2015/01/27

乗り鉄

 乗り鉄とは、鉄道趣味世界の用語で、鉄道に乗っているのが好きな人のことを指す。
 私も鉄道に乗るのが趣味だから乗り鉄ということになるのだろうが、実は私はこの乗り鉄という言い方は好きではない。子供たちがスタンプ帳など持って走り回っているような印象だし、そうでなくとも、そもそもが鉄道好きなんて児戯に類するようなもの、恥ずかしくて大っぴらにできないし、それこそ乗り鉄などといってはそこには旅情が感じられない。
 ただし、鉄道に乗るのは好きでしょっちゅう出かけている。その楽しみは何かと問われれば、列車に揺られあかず車窓を眺めていることだろうか。車内で一緒になった人たちとの世間話も楽しいし、とくにそれがローカル線であればなおさら味わい深い。降り立った町を歩く、おいしいものをいただく、時に温泉に浸かる、そういう風に知らない町を訪ねるのはいかにも鉄道旅行の楽しみ。私は岬が好きだから、岬への旅はとりわけ旅情が深いものとなる。
 私は写真も好きだから、旅行には必ずカメラを持参する。車窓を見ていて気に入った風景があれば時折カメラを向ける。ただし、子供たちのように窓にへばりついているようなまねはしない。そういうことは恥ずかしくてできやしない。
 それでも、旅にはちょくちょく出かけているから写真もたくさん貯まる。ただし、自分が乗っていての写真だから、鉄道そのものが写ることは少ない。このあたりは鉄道写真を撮ることを生きがいにしている撮り鉄の人たちとは違うところだろうか。
 列車に乗りながら写真を写すことはしょっちゅうではないが、メモはよく取る。これは後でというのはダメで、気がついたことがあればその場でメモをする。後回しにすると必ず忘れる。後日曖昧になる。
 私は旅においては入念に準備をする。計画をきっちり立てる。幸い、日本の鉄道は大方の場合時刻表通りに運行されているから大きな狂いはない。もちろん、豪雨や大雪などの自然災害ばかりではなく事故などで遅れる場合もあるし、運転中止などということもないわけでもない。
 旅の準備には下調べが欠かせない。沿線を地図で確認しておく。列車の席を右にするか左に取るかもあらかじめ決めておく。

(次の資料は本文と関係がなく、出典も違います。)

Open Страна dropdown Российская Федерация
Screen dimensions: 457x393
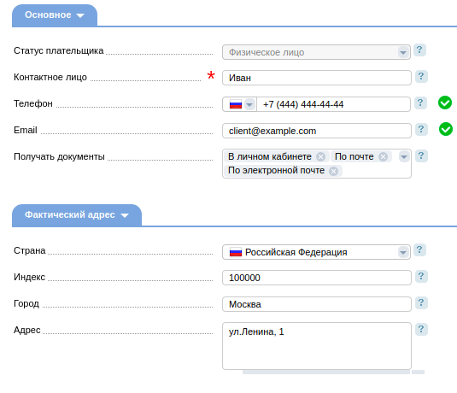point(317,252)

初めて乗る線がもはやないせいでもあるが、撮影したくなるであろうポイントも大方頭に入っている。また、沿線の町々や下車する町のことなども調べておく。理科年表などというものまで調べておくこともままある。
 持参する荷物もきちんとチェックする。旅行計画書、時刻表、地図、メモ帳、カメラは必須で、揃えていくとどうしても荷物は増える。しかし、荷物は少ない方がよいというのが美学みたいなものだから、そこからそぎ落とす。それでもカメラは必ず2台持参し、不慮の事態にも備えておく。
 これが私の鉄道旅行の流儀みたいなものだが、こうして振り返ってみると、撮り鉄も乗り鉄もそう大きくは変わらないのではないかと思えてくる。結局は鉄道好きなのである。


写真1 茫漠たる風景。根室本線厚岸駅付近で。このあたりは汽水域で結氷している。根室行きの列車だが、車両最後尾から撮影したので海が線路の左側になっている。2010年2月12日。


写真2 まるで水墨画の世界。真冬の早朝のため朝霧が立っている。飯山線立ヶ花付近で。手前は千曲川で、この川はこの先県境を越すと信濃川と名を変える。2013年1月13日午前7時14分。


写真3 暮れなずむ鉄路。日没寸前の夕日が線路を照らす。まっすぐ伸びた線路がかえって北海道らしい旅情を増す。留萌本線恵比島駅付近で。2013年7月19日18時44分。